Three years later, when Barre was pregnant with her third child, she was terrified she’d once again fall into the same depression, so she made an appointment with a psychiatrist. The psychiatrist advised her to carve out two hours for herself each week and dedicate that time to doing something she loved.

“I couldn’t think of one thing that I loved to do. Even if I could get a babysitter or I could find the time, I didn’t even know what I would do,” Barre recalls. “That’s so sad.”

A friend, amused by Barre’s funny Facebook posts about motherhood, suggested she write a blog. So she decided to give it a go, spent some free time at the library with her laptop, and launched Spill it Mom ( in the spring of 2015. The blog offers a bluntly honest and humorous take on life with three young children, who are now seven, five and one.

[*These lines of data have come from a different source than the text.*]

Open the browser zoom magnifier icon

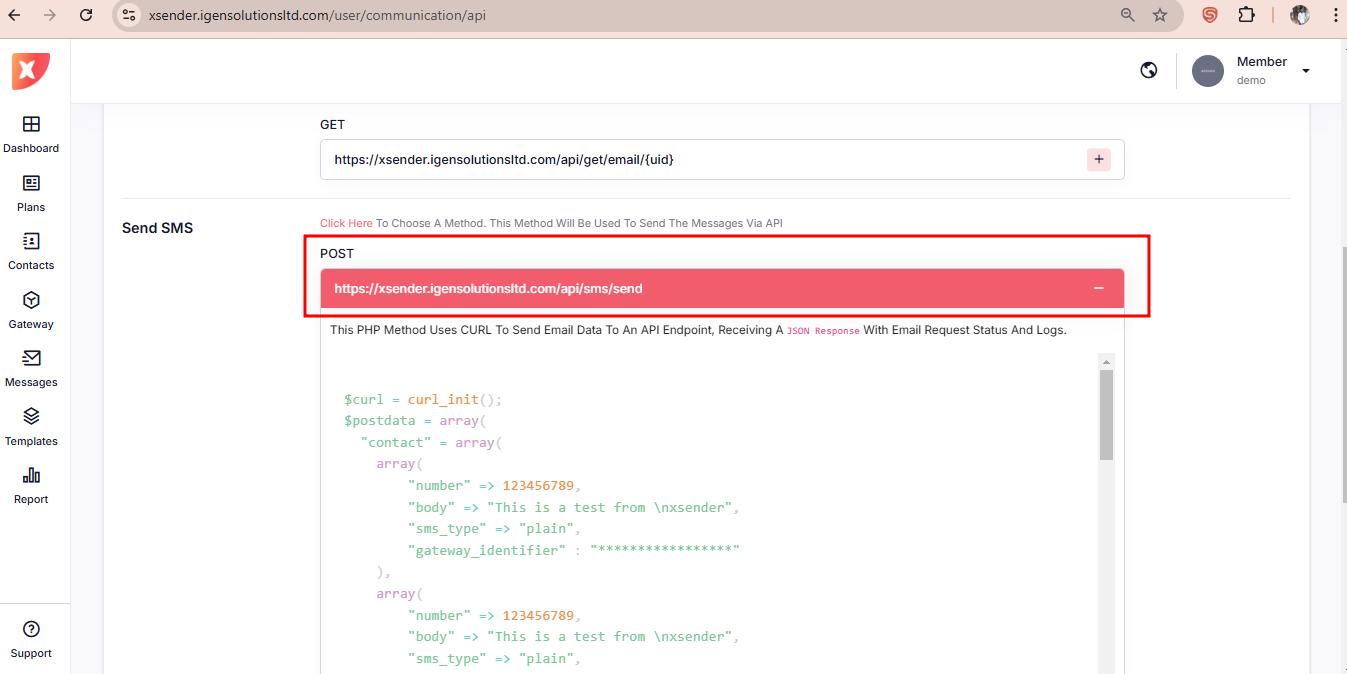[1127, 15]
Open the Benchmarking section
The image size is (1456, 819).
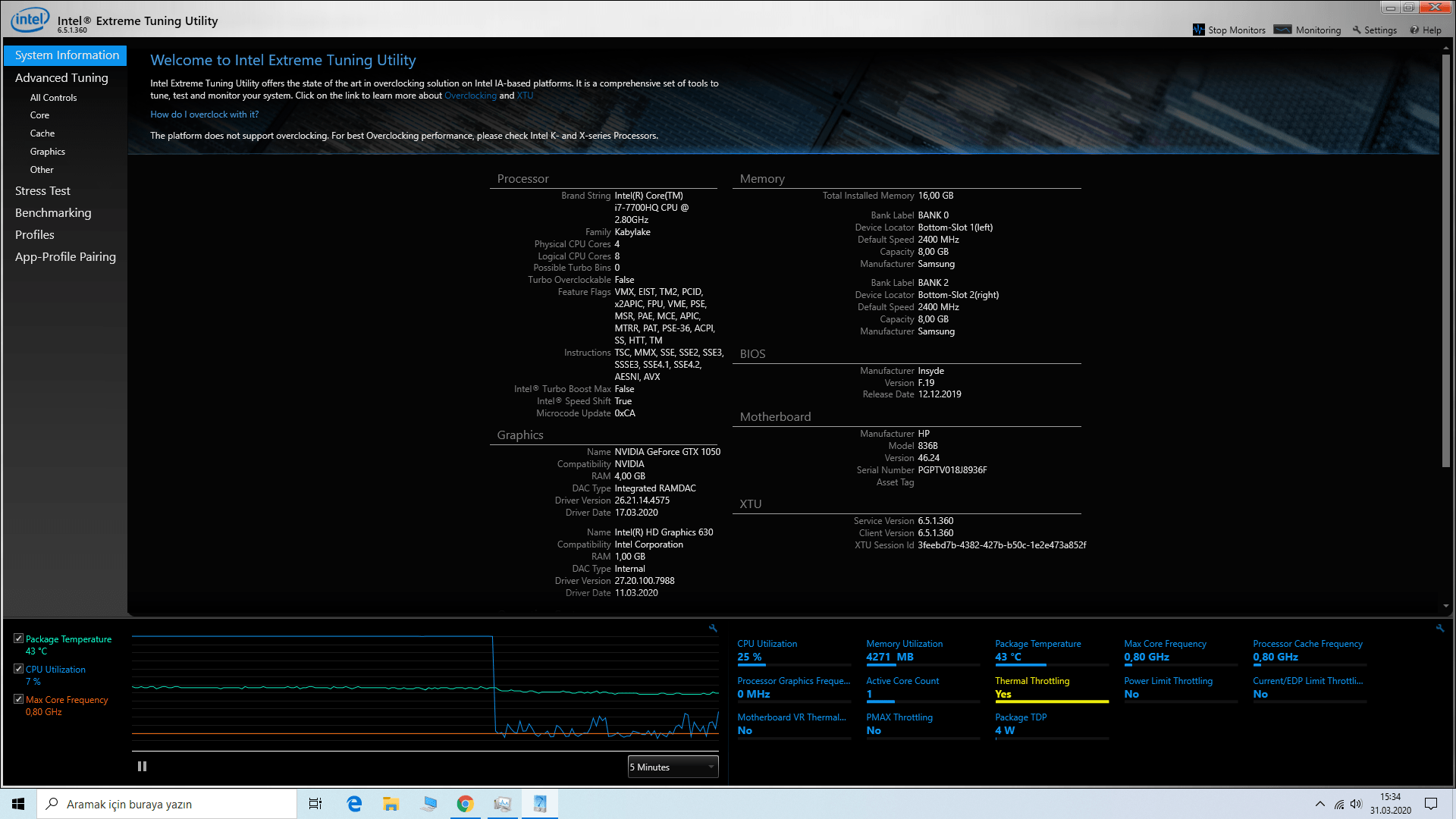click(53, 213)
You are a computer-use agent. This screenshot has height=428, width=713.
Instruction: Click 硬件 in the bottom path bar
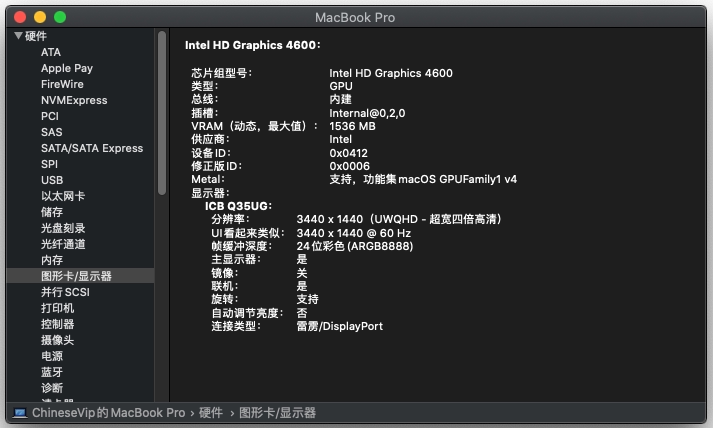pyautogui.click(x=211, y=412)
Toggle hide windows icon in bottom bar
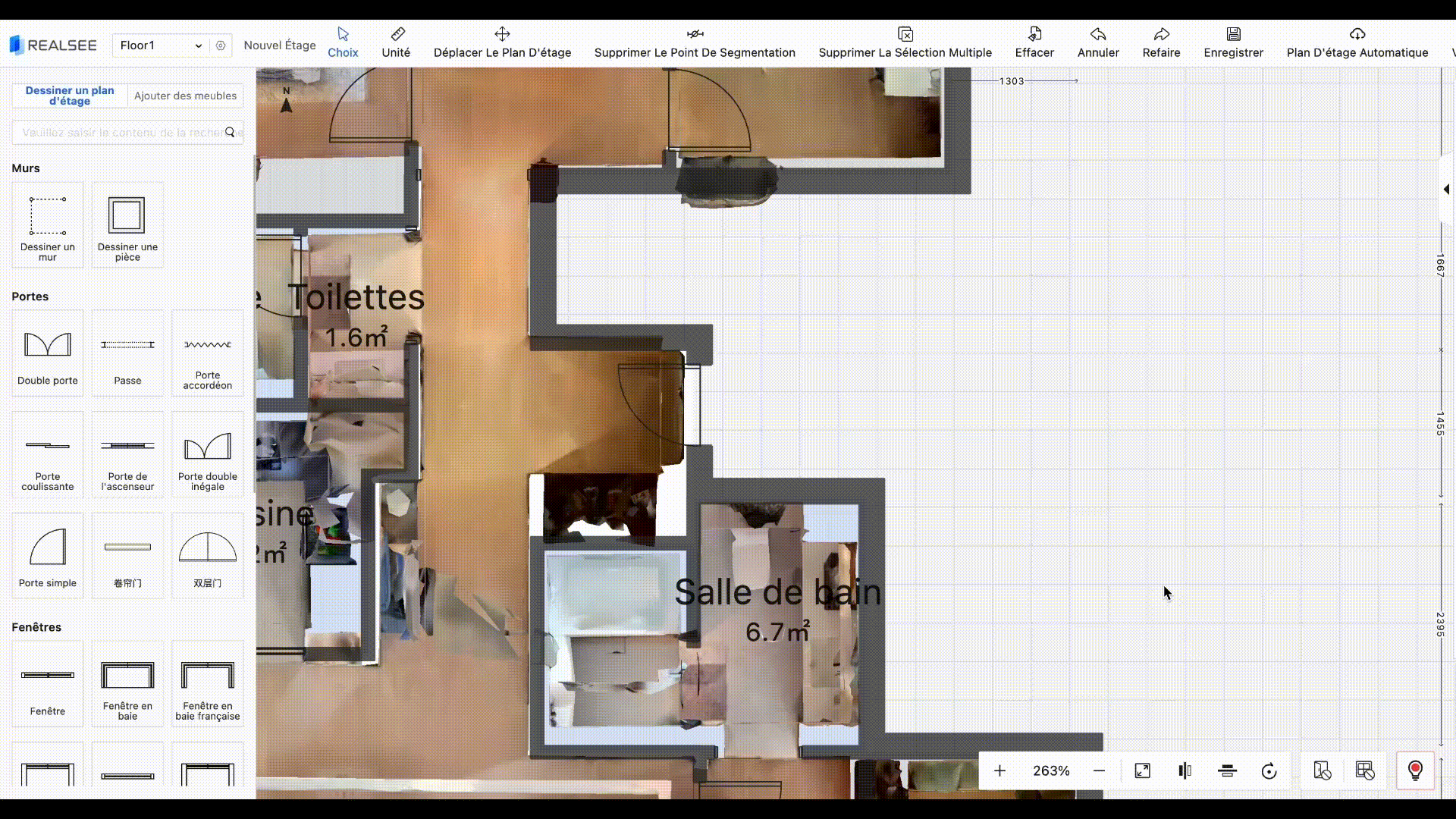The width and height of the screenshot is (1456, 819). click(1364, 771)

In addition to carving out writing time, Barre also joined a North Shore mothers group and quickly learned that she wasn’t the only one who felt exhausted and overwhelmed.

“They totally supported me and they were honest with me about how they suck at mothering and how they fail,” she says with a laugh.

Through her blog, Barre hopes to create a similar community online for new moms who may not have the same social support network. The positive feedback she receives from readers who appreciate her candour and can relate to her daily ups and downs keeps her motivated to continue writing.

“I didn’t experience any depression with the third [child],” Barre says. “I don’t know why — there’s probably lots of reasons — but I know for sure that some of it is to do with the community of women that I had through that mom group, and also doing something for myself that I loved and writing.”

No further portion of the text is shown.